Well, some byproducts can simply be beautiful, or at least interesting. On that note, welcome to a new series called Boss Byproducts. We recently ran an article about a laser-engraved painting technique that is similar to the production of Fordite. I had never heard of Fordite, but as soon as I found out what it was, I had to have some. So, here we go!

Break Me Off a Piece of That Detroit Slag

Pieces of Fordite slag.
Fordite slag, courtesy of Fordite.com

Fordite is man-made agate that came from the automotive industry. But even though it’s called Fordite, Detroit Agate, and other names, it is not classified as a gemstone, although some call it a mineral.

In the early days, cars were hand spray-painted in the factory, and then sent into huge ovens to cure. The over-spray built up on the racks and skids that the frames were painted on, and it eventually became thick enough that it had to be chipped away.

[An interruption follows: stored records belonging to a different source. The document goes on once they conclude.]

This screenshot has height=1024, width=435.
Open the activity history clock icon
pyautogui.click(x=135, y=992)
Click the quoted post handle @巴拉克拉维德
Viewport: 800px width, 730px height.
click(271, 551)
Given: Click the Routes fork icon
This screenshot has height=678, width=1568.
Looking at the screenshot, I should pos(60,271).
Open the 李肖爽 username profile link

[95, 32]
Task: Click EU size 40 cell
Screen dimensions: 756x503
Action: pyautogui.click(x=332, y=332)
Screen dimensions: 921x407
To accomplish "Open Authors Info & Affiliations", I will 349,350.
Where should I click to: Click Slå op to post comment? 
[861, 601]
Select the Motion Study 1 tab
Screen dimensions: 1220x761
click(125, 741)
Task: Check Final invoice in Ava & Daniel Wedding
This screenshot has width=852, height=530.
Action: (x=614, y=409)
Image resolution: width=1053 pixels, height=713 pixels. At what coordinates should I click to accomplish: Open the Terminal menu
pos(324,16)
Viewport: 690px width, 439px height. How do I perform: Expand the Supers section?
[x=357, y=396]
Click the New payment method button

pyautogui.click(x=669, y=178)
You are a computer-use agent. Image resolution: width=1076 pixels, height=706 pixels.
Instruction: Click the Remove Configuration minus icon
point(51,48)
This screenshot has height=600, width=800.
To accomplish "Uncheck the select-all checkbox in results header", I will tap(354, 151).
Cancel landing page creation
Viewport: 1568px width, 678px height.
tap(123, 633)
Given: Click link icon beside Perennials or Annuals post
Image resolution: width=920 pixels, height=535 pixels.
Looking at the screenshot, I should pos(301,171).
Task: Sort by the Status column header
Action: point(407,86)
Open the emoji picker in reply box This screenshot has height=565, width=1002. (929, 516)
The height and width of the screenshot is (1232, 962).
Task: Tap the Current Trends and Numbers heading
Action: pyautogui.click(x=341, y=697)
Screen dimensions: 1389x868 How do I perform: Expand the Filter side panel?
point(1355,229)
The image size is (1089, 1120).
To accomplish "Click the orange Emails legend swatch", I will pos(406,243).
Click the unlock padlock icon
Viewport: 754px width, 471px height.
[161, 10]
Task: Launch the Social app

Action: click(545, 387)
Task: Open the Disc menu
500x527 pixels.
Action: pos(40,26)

Legend has it that some workers saw beautiful psychedelic agate in the built-up layers and decided that it simply had to be recycled. They found that the stuff polished up with relative ease, and started making jewelry out of it. Fordite got popular enough that rock hounds would show up to the factories to help chip away the paint.

Different Models of Fordite

The four different types of Fordite.
The four types of Fordite, courtesy of Fordite.com

The material is classified in several groups depending on how the paint layers settled, and the resulting color banding:

Type 1 has separated colors, with regular bands of grey primer between the color layers. The rest are color-on-color, with Type 2 focusing on opaques and metallics. These have limited colors.

Type 3 might be the most visually interesting. These are drippy and/or striped and sometimes contain lace and orbital patterns. Type 4 is back to opaques and metallics, but these have bleeding color layers and sometimes pitting from air bubbles.

Layers of History

Two Fordite cabochons showing the wide variation between pieces.
Two Fordite cabochons showing the wide variation between pieces. Image courtesy of National Jeweler

According to an article in the spring 2016 edition of GIA’s Gems and Gemology, it takes around 997 layers of paint to build up a 1-inch-thick slab of the stuff.

And, despite commonly being called Fordite, the material was salvaged from other plants as well, including the Corvette plant in Bowling Green, Kentucky, and there’s Lincoln-Mercury paint from Canada.

As you might imagine, paint from the early days of the automobile came in muted shades, but paint from the 60s and 70s is bright and colorful. Beginning in the 1980s, though, manufacturers stopped hand-spraying cars and started using an electrostatic method that binds the paint to the metal with little or no over-spray.

But there is plenty of Fordite to be had out there in all forms — raw material, polished cabochons, and finished jewelry pieces. Of course, many of those hardened enamel paints contain lead, so proceed with caution.